== Records ==
Segment Open

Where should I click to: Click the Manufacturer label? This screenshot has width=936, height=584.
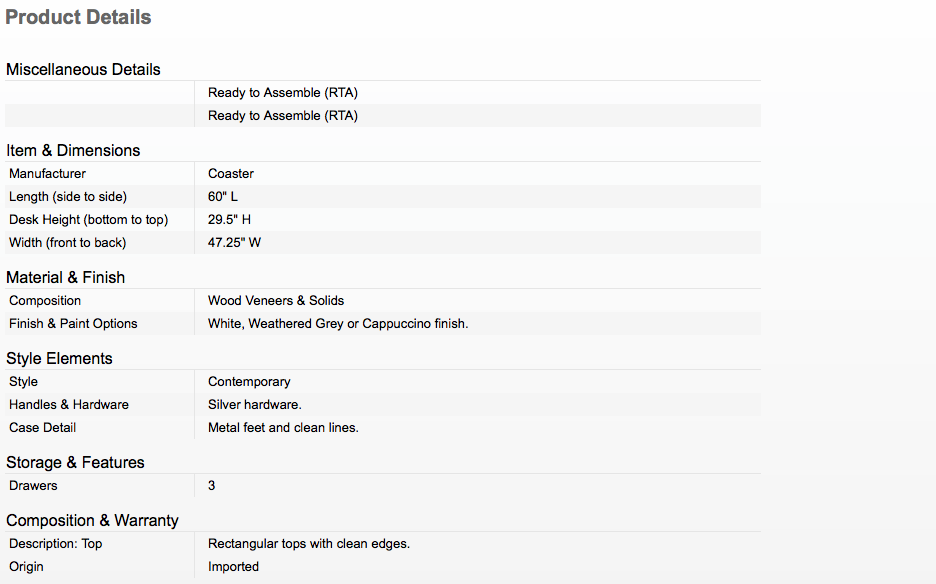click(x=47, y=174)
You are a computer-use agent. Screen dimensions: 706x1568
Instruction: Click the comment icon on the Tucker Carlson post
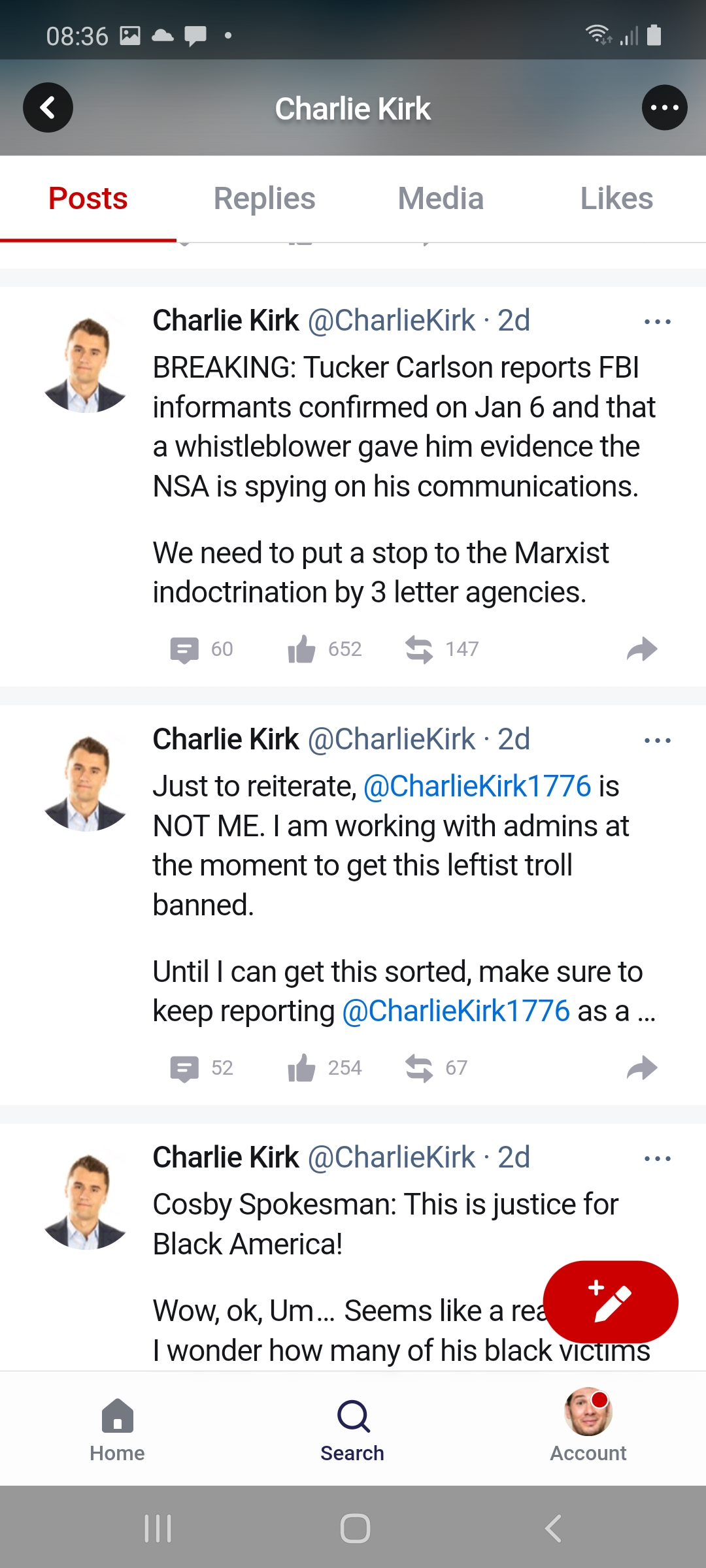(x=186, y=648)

Segment Closed
Segment Open

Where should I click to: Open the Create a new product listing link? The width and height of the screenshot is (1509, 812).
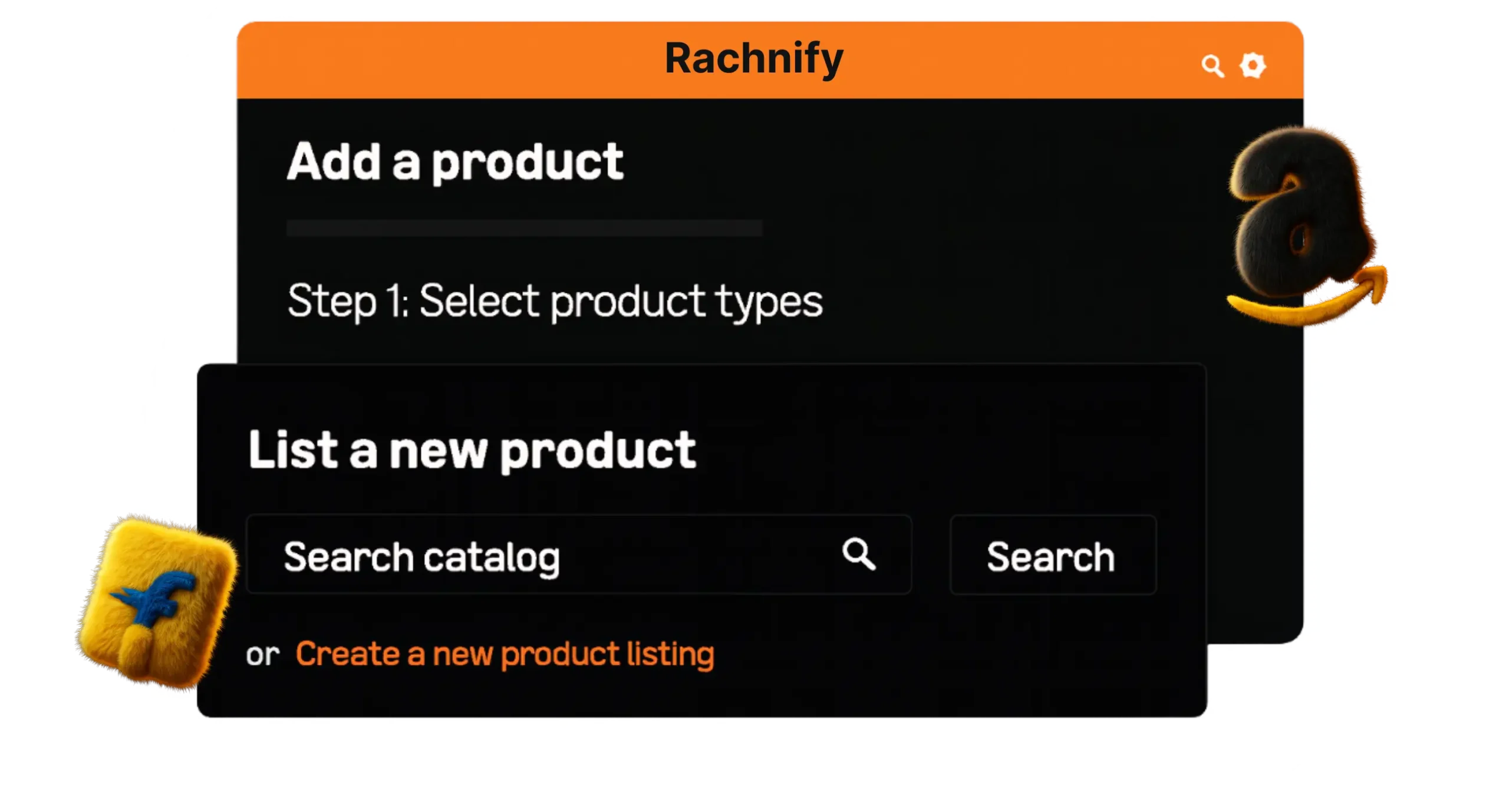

Segment Closed
Segment Open

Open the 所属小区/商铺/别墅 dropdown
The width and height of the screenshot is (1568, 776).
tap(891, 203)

Segment Closed

== Problem details ==
Which part of the entries opens with the line containing "Where should I click to: Click" and closes with the line containing "You are a computer-use"? Output that part exactly, ends included, pictures excluded.

== Written reply ==
Where should I click to: Click the Manufacturer label? This screenshot has width=936, height=584.
click(x=47, y=174)
You are a computer-use agent. Screen dimensions: 706x1568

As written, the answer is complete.